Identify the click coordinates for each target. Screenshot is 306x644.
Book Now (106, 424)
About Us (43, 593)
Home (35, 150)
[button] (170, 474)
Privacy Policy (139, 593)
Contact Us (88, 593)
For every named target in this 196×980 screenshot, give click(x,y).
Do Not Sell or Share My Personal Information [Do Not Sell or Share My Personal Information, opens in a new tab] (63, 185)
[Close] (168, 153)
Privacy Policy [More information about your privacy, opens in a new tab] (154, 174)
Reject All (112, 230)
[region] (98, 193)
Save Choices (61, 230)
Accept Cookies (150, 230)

+-------+

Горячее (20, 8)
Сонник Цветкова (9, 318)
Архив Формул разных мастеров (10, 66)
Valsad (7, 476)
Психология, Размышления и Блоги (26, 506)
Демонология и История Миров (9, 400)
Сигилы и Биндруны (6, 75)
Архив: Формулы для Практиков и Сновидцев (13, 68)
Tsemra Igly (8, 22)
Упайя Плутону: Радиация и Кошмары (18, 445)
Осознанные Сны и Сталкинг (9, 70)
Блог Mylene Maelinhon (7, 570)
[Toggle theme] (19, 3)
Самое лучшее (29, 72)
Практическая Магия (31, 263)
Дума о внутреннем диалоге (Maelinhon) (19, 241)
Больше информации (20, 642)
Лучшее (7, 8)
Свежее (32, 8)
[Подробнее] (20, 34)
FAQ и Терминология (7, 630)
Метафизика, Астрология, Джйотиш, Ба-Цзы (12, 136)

+-------+

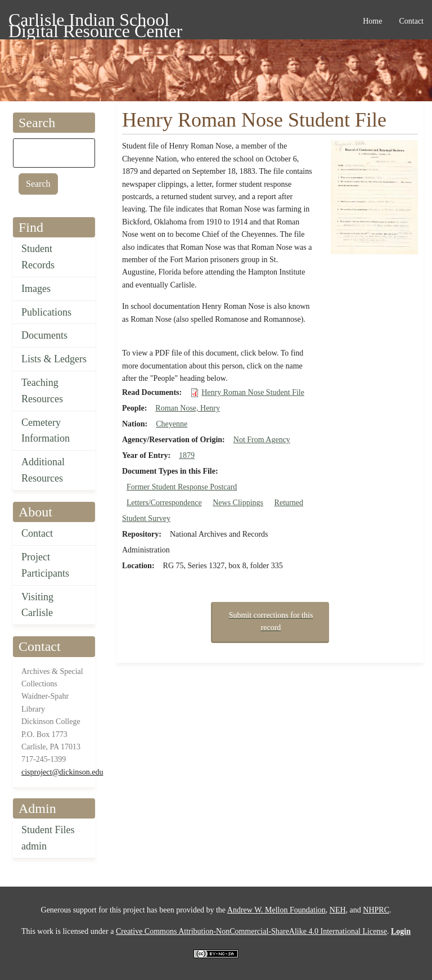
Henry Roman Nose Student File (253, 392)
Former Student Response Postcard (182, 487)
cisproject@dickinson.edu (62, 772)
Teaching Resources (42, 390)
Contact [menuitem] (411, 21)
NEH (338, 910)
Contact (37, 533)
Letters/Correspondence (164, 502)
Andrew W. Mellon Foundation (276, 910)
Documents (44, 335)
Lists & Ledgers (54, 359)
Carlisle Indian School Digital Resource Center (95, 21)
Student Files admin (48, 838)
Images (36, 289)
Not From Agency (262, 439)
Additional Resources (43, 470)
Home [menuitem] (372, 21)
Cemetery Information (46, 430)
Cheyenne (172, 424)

+-------+

EXERCISE BRIEF —
In the stretch of the data from the line containing "cisproject@dickinson.edu (62, 772)" through the line containing "Cheyenne (172, 424)", rename "Contact" to "Get in Touch" and give only those lines, leaving everything else unchanged.

SOLUTION FOR THIS EXERCISE —
cisproject@dickinson.edu (62, 772)
Teaching Resources (42, 390)
Get in Touch [menuitem] (411, 21)
NEH (338, 910)
Get in Touch (37, 533)
Letters/Correspondence (164, 502)
Andrew W. Mellon Foundation (276, 910)
Documents (44, 335)
Lists & Ledgers (54, 359)
Carlisle Indian School Digital Resource Center (95, 21)
Student Files admin (48, 838)
Images (36, 289)
Not From Agency (262, 439)
Additional Resources (43, 470)
Home [menuitem] (372, 21)
Cemetery Information (46, 430)
Cheyenne (172, 424)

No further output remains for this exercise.